To keep his atheism “scientific” and not “philosophical” Dawkins adopts a twofold strategy—the first to solve the logical problem, the second to solve the empirical
problem. First, to solve the logical problem he argues for the prior existence of much
simpler replicators than the original, single cell, DNA based organisms that first lived on
earth. Second, to solve the empirical problem he argues that though the amount of time is
not infinite, it is immense. So when you combine the immensity of time with the
incredible power of cumulative selection to improve any replicator, the improbability of
undirected mutations creating something so complex and seemingly “designed” as the
human eye is not all that great.
So what’s Dawkins’ argument for the existence of a simple replicator at some
time in the distant past?

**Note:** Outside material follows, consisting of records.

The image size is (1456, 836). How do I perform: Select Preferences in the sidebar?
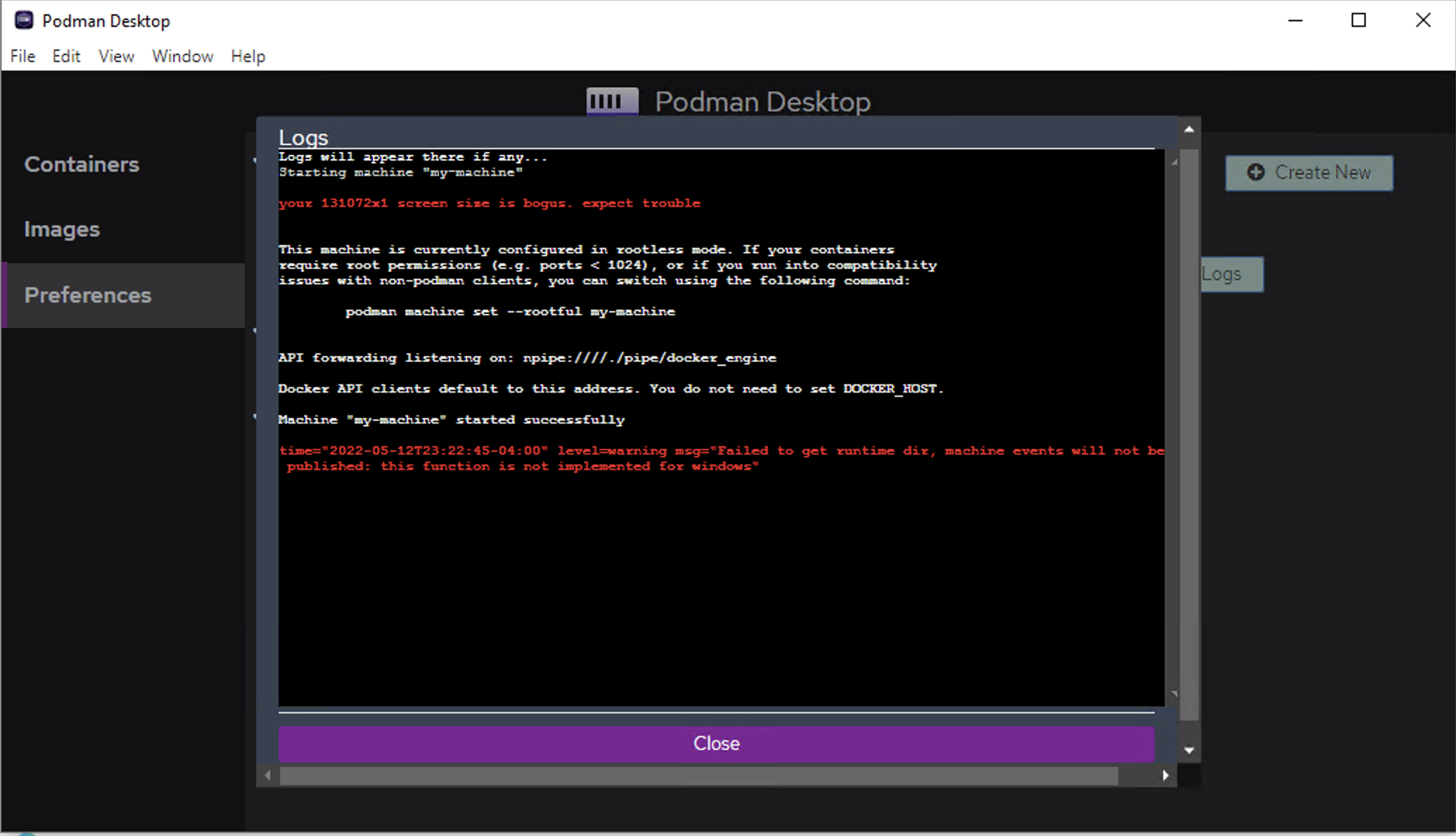(87, 295)
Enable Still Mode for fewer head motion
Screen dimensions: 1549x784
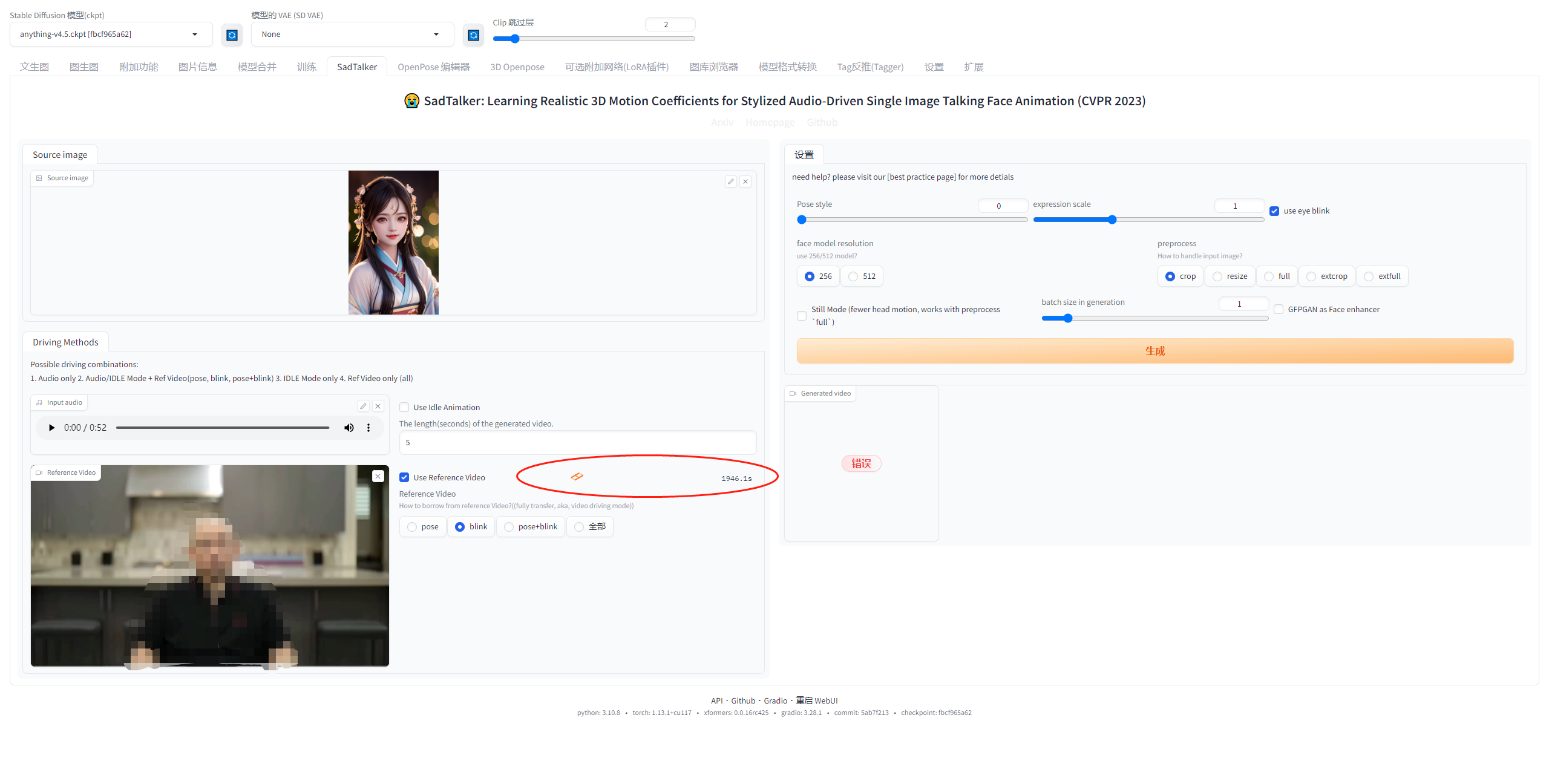point(802,315)
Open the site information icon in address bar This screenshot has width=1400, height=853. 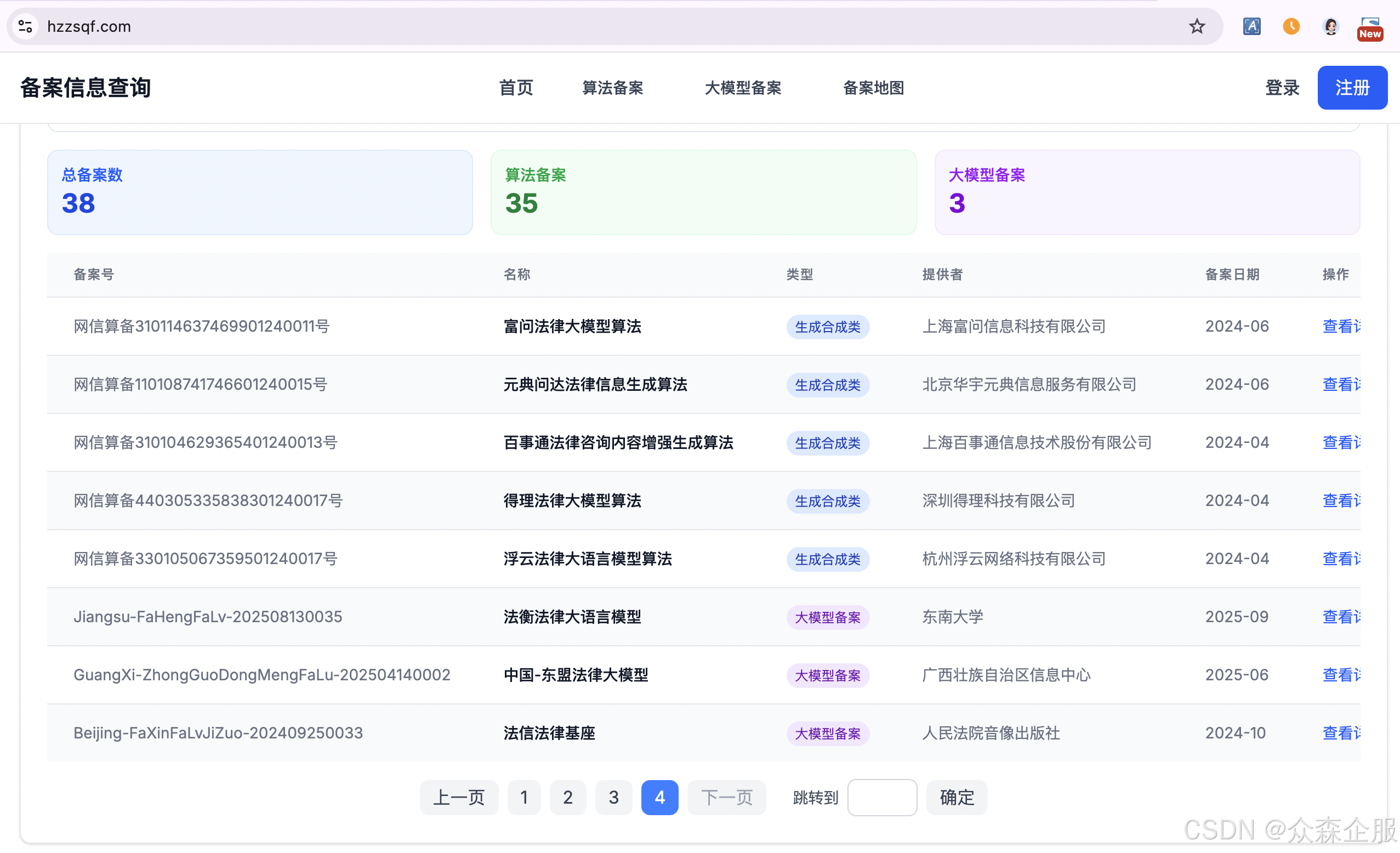point(25,26)
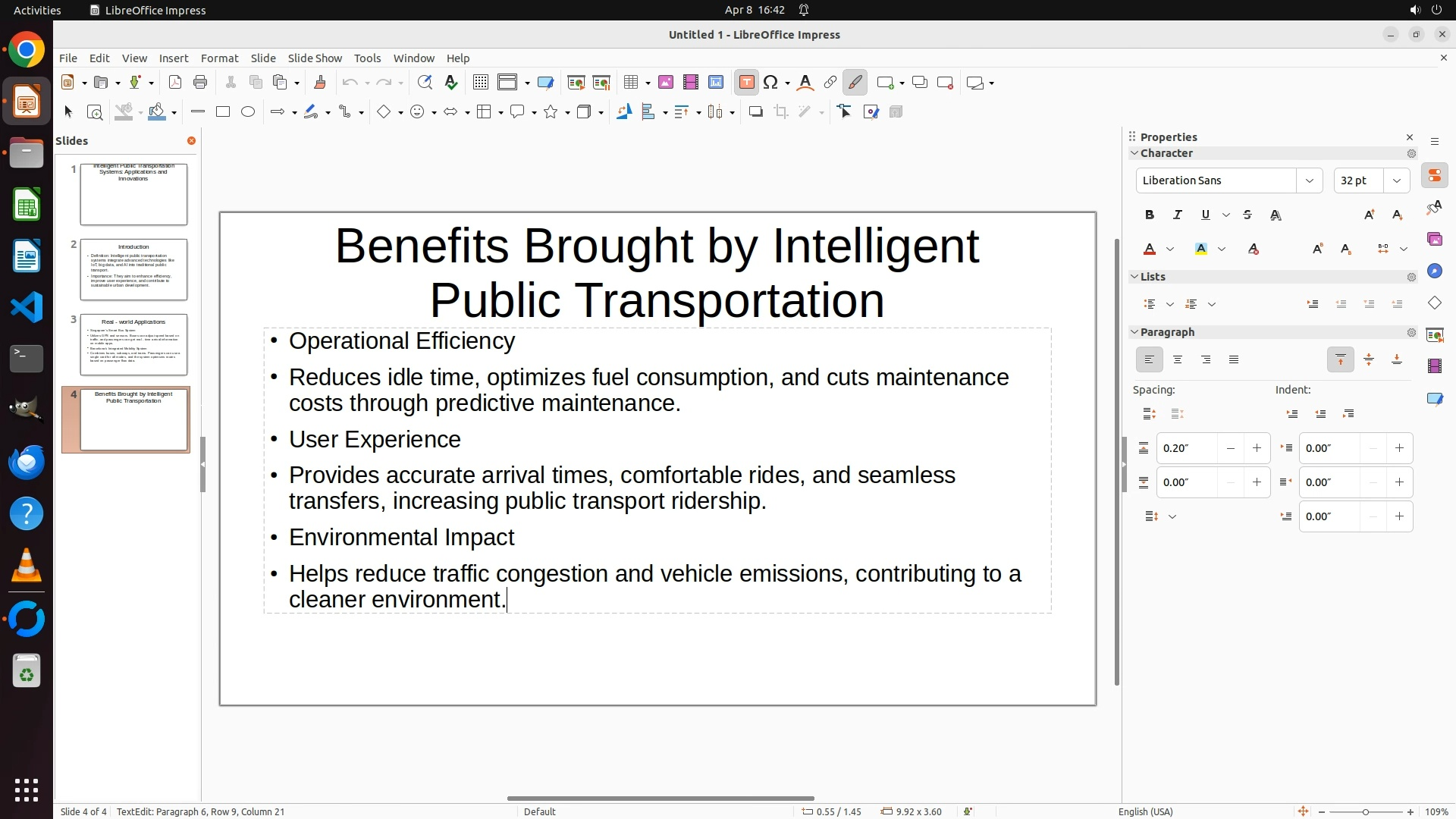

He will be the first to admit that he has no empirical evidence for
the existence of these non-DNA simple replicators. Yet, he has a good reason for the lack
of evidence. It is this: these simpler replicators functioned like scaffolding for the
construction of tall buildings. Once the building is complete (in this case the original
single cell, DNA based organism) the original scaffolding simply fades away.
It is as if we are trying to build a stone arch but we are only allowed to touch one
stone at a time. Until the final capstone is put in place, none of the other stones can stand
by themselves. The only way to build an arch one stone at a time is by first building a
mound of dirt or sand of the proper shape, and then laying individual stones in their
proper place. Until the final stone in the arch is in place, the stones are inherently
unstable. But once the final stone is in place, the arch is much more stable and durable
than the initial dirt and sand on which it was built. So over time, this “scaffolding” will
be swept away by the wind and rain, but the stone arch will remain. This is the kind of
story Dawkins tells about the original, non-DNA simple replicators.
The hypothesis of such replicators came from A.G. Cairns-Smith. According to
this hypothesis, the first replicators had no DNA (or even RNA) in them. Instead, they
were composed of simple clays. Instead, he is basing his hypothesis on the simple and
21
incontestable fact that the crystalline structure of many simple clays have both of the
physically necessary properties required for transmitting in-form-ation—namely, chance
and necessity.
Zeros and ones are the substrate of everything in our “digital world.” All the inform-ation that travels over the internet—no matter how complex, how sophisticated,
how exotic and eloquent—came to us as a very long series of zeros and ones. This means
that it only takes two “working” keys on a typewriter to say anything anyone wants to
say. After all, with enough time anything and everything can be said using the century
old conventions of Morse Code.
However, to accurately transmit in-form-ation, the digital device we are using
must be in working order. That is, every time the “zero” key is punched, a “zero” must be
received at the other end of the transmission. This corresponds to the “necessity”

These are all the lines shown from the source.